What are the components of a WAN network?

The components of a WAN network are as follows-

  • Infrastructure Elements

  1. Routers: Routers are like the traffic directors of a WAN, guiding data packets between different networks. They make smart decisions based on addresses to ensure data reaches its destination efficiently.
  2. Switches: Switches create a mini-network within the WAN by linking various devices like computers and servers. Unlike basic hubs, switches cleverly forward data only to the device that needs it, optimizing overall network performance.
  3. Modems: Modems play a key role in connecting the WAN to the Internet or other networks. They convert digital data from computers into analogue signals for smooth transmission over communication lines and vice versa, facilitating seamless data exchange.
  • Communication Mediums

  1. Leased Lines: Leased lines are like exclusive highways between two locations, offering a dedicated and secure channel for communication. They’re leased from service providers for exclusive use, ensuring reliable and consistent data transfer.
  2. Fiber Optics: Fiber optic cables use light signals for data transmission, providing high-speed and high-capacity communication. Known for their resistance to electromagnetic interference, these cables are ideal for long-distance transmissions in WANs.
  3. Satellite Connections: Satellite connections utilize orbiting satellites to transmit data between locations, offering global coverage. While useful in remote areas, they can introduce latency due to the distance data must travel between Earth and the satellite.

How does WAN work?

Let us break down how Wide Area Networks (WANs) work in simpler terms.

Imagine you have different offices for your company in different cities, and want them to connect and share information. That is where a Wide Area Network comes in.

  1. Connection Style: You can have a direct line connecting two offices. This is like a simple, direct phone call between two locations. Or, you could have one main office (hub) and several smaller offices connected to it (spokes), like a central hub for communication.
  2. Connecting Lines: You might have dedicated lines leased from a service provider.

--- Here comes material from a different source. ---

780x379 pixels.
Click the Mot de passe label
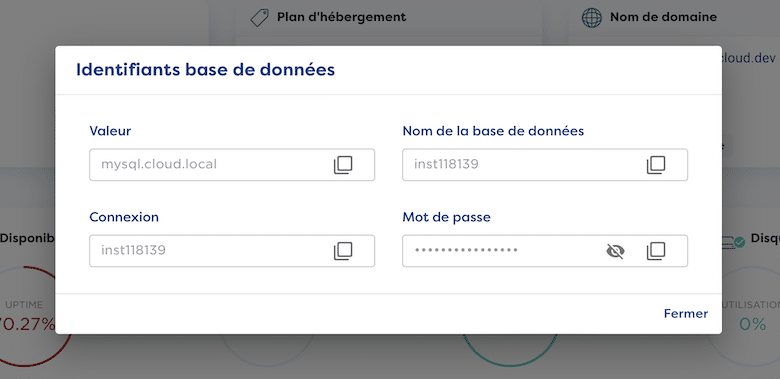tap(446, 217)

Think of it like having your expressway for data. Or, you might use the Internet to send information in smaller packets. It’s like sending small pieces of a puzzle separately and putting them together at the destination.
  3. Key Devices: A router is like a traffic cop, deciding the best route for your data. A switch helps send information to the right place within an office. A modem converts digital data into a form that can travel over regular phone lines.
  4. Protocols: TCP/IP is like the common language everyone understands on the Internet. There are older languages like Frame Relay, but now we have more modern ones like MPLS, making communication smoother.
  5. Packing and Unpacking: Imagine packing your stuff for a trip. You put labels on your bags (headers) with your name and destination. This is like encapsulation. When you arrive, you take off the labels, and your belongings are back to normal. This is decapsulation.
  6. Staying Safe: VPNs act like secret codes for your data, making sure it’s safe and sound when travelling over the Internet. 
  7. Different Services: Some offices might have super-fast Internet lanes (leased lines). Others might use private roads (MPLS) for a more secure journey.
  8. Managing Traffic: Just like a traffic light, we use QoS to give more priority to important things, like making sure your video call is smooth even if someone is downloading a big file.
  9. Sending and Receiving: WANs use special ways to send data, like using HTTP/HTTPS for websites, FTP for files, and SMTP/POP/IMAP for emails.

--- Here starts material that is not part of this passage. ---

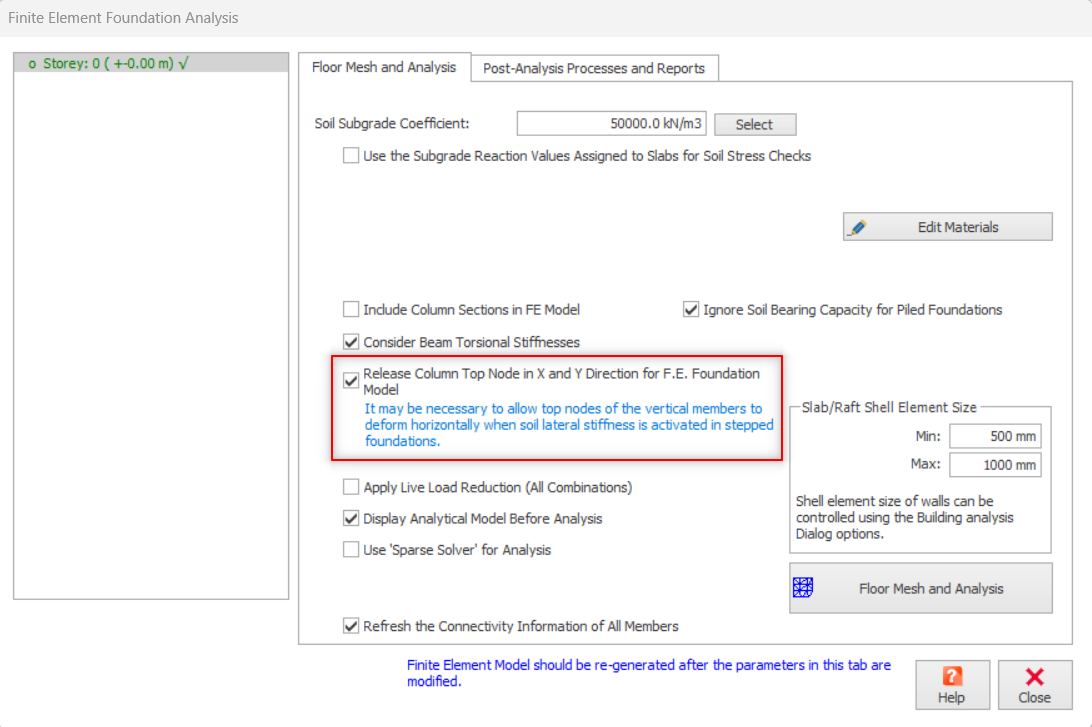
Task: Switch to Post-Analysis Processes and Reports tab
Action: pos(594,68)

So, in simple terms, WANs help offices in different places talk to each other, and they use various tools to make sure the conversation is fast, secure, and efficient.

What are the WAN protocols?

The WAN protocols are as follows-

  1. PPP (Point-to-Point Protocol): Think of PPP as a way for your computer to directly connect to the internet through methods like dial-up or DSL.
  2. HDLC (High-Level Data Link Control): HDLC is like a rulebook for communication between devices over a network. It is often used in situations where you have a direct line between two points.
  3. Frame Relay: This one is all about efficiently sending data over shared lines in a network. It is widely used and works well in setups like leased line connections.
  4. ATM (Asynchronous Transfer Mode): ATM is a tech that breaks down data into fixed-size packets for quick and reliable transmission. It suits both LANs and WANs.
  5. X.25: X.25 is an old-school packet-switching protocol that was once a big player in connecting devices over wide-area networks.
  6. MPLS (Multi-Protocol Label Switching): MPLS is like a traffic manager for networks, helping data move fast and efficiently, especially in large setups.
  7. BGP (Border Gateway Protocol): BGP is the language routers use to talk to each other on the internet, making sure data finds the best path between different networks.
  8. IP (Internet Protocol): Not just for WANs, but IP addresses are the home addresses of devices on a network. BGP and other routing protocols help these devices communicate.
  9. TCP (Transmission Control Protocol) and UDP (User Datagram Protocol): These are messengers in charge of making sure data gets from one place to another over the internet.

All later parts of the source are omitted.